TASK STATEMENT: Please return every record below exactly as it stands.

[Pixel coordinate grounding data]
╔══

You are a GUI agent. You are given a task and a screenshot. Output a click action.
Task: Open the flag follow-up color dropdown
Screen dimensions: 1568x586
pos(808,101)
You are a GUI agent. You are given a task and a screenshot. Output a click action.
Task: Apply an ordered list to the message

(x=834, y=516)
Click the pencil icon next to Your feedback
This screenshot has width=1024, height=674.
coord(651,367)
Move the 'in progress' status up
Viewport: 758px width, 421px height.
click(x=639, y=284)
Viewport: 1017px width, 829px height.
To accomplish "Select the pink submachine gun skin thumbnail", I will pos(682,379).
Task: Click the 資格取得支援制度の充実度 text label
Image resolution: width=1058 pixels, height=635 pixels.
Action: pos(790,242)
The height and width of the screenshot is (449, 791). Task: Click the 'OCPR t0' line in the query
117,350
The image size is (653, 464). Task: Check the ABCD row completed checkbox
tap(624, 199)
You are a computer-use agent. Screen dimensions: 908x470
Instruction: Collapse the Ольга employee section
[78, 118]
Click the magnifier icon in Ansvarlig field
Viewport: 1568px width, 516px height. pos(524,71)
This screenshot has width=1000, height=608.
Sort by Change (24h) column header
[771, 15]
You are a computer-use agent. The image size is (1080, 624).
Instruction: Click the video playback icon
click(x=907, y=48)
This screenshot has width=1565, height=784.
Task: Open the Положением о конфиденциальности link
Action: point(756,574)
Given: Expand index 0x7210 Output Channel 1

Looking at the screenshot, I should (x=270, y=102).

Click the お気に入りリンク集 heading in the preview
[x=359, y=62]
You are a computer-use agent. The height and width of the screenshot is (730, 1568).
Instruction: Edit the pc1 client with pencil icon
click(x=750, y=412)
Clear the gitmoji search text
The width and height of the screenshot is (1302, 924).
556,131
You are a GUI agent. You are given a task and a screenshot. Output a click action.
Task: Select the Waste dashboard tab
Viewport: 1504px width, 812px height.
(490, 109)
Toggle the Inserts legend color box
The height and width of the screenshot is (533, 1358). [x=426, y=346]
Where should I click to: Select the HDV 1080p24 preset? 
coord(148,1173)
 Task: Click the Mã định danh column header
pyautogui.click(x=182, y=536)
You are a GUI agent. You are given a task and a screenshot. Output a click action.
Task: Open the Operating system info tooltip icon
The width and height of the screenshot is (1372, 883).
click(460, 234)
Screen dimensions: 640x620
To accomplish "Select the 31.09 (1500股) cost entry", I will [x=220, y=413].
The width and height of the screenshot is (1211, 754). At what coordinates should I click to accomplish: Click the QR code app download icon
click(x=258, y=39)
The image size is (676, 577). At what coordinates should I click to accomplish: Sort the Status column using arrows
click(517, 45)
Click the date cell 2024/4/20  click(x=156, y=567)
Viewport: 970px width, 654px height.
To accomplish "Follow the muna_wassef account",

╚══

COMPLETED TASK:
You are a GUI agent. You are given a task and a screenshot. Output a click action.
Task: Open the flag follow-up color dropdown
Screen dimensions: 1568x586
pos(808,101)
You are a GUI agent. You are given a task and a screenshot. Output a click action.
Task: Apply an ordered list to the message

(x=834, y=516)
Click the pencil icon next to Your feedback
This screenshot has width=1024, height=674.
coord(651,367)
Move the 'in progress' status up
Viewport: 758px width, 421px height.
click(x=639, y=284)
Viewport: 1017px width, 829px height.
To accomplish "Select the pink submachine gun skin thumbnail", I will pos(682,379).
Task: Click the 資格取得支援制度の充実度 text label
Image resolution: width=1058 pixels, height=635 pixels.
Action: pos(790,242)
The height and width of the screenshot is (449, 791). Task: Click the 'OCPR t0' line in the query
117,350
The image size is (653, 464). Task: Check the ABCD row completed checkbox
tap(624, 199)
You are a computer-use agent. Screen dimensions: 908x470
Instruction: Collapse the Ольга employee section
[78, 118]
Click the magnifier icon in Ansvarlig field
Viewport: 1568px width, 516px height. pos(524,71)
This screenshot has width=1000, height=608.
Sort by Change (24h) column header
[771, 15]
You are a computer-use agent. The image size is (1080, 624).
Instruction: Click the video playback icon
click(x=907, y=48)
This screenshot has width=1565, height=784.
Task: Open the Положением о конфиденциальности link
Action: point(756,574)
Given: Expand index 0x7210 Output Channel 1

Looking at the screenshot, I should (x=270, y=102).

Click the お気に入りリンク集 heading in the preview
[x=359, y=62]
You are a computer-use agent. The height and width of the screenshot is (730, 1568).
Instruction: Edit the pc1 client with pencil icon
click(x=750, y=412)
Clear the gitmoji search text
The width and height of the screenshot is (1302, 924).
556,131
You are a GUI agent. You are given a task and a screenshot. Output a click action.
Task: Select the Waste dashboard tab
Viewport: 1504px width, 812px height.
(490, 109)
Toggle the Inserts legend color box
The height and width of the screenshot is (533, 1358). [x=426, y=346]
Where should I click to: Select the HDV 1080p24 preset? 
coord(148,1173)
 Task: Click the Mã định danh column header
pyautogui.click(x=182, y=536)
You are a GUI agent. You are given a task and a screenshot. Output a click action.
Task: Open the Operating system info tooltip icon
The width and height of the screenshot is (1372, 883).
click(460, 234)
Screen dimensions: 640x620
To accomplish "Select the 31.09 (1500股) cost entry", I will [x=220, y=413].
The width and height of the screenshot is (1211, 754). At what coordinates should I click to accomplish: Click the QR code app download icon
click(x=258, y=39)
The image size is (676, 577). At what coordinates should I click to accomplish: Sort the Status column using arrows
click(517, 45)
Click the date cell 2024/4/20  click(x=156, y=567)
Viewport: 970px width, 654px height.
To accomplish "Follow the muna_wassef account",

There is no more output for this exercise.